**Records shown:**
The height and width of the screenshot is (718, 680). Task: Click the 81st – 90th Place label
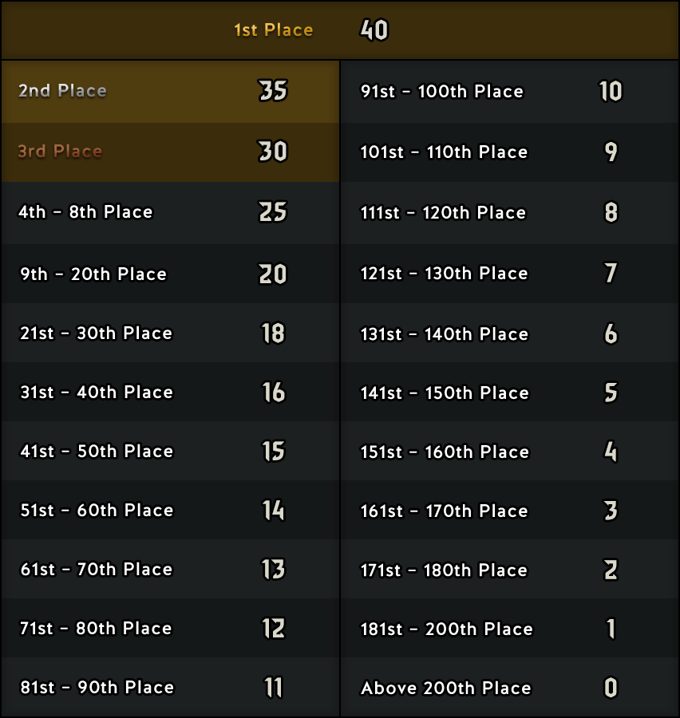tap(97, 687)
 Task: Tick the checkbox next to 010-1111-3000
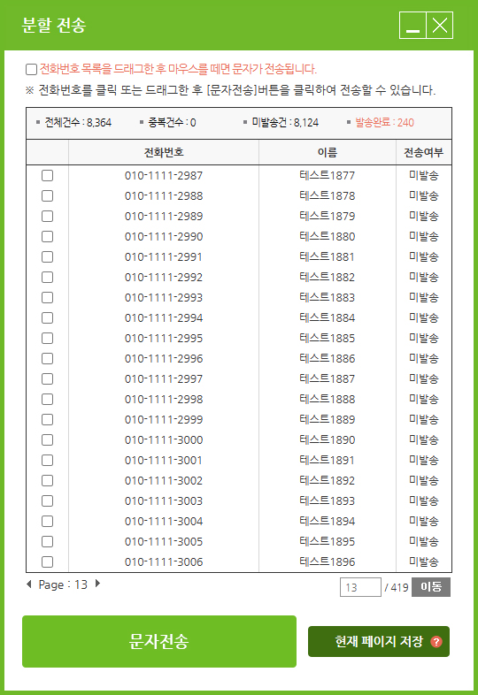(48, 439)

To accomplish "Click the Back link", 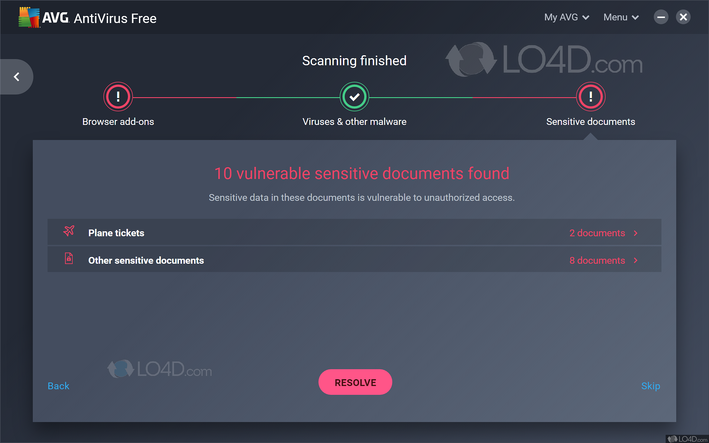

**Written request:** Present the lines of the records above as a Markdown table with the columns Row and Line, numbering each row and skipping blank lines. Omit the pictures from the table.

**Output for this task:**
| Row | Line |
|---|---|
| 1 | The height and width of the screenshot is (718, 680). Task: Click the 81st – 90th Place label |
| 2 | tap(97, 687) |
| 3 |  Task: Tick the checkbox next to 010-1111-3000 |
| 4 | (48, 439) |
| 5 | To accomplish "Click the Back link",  |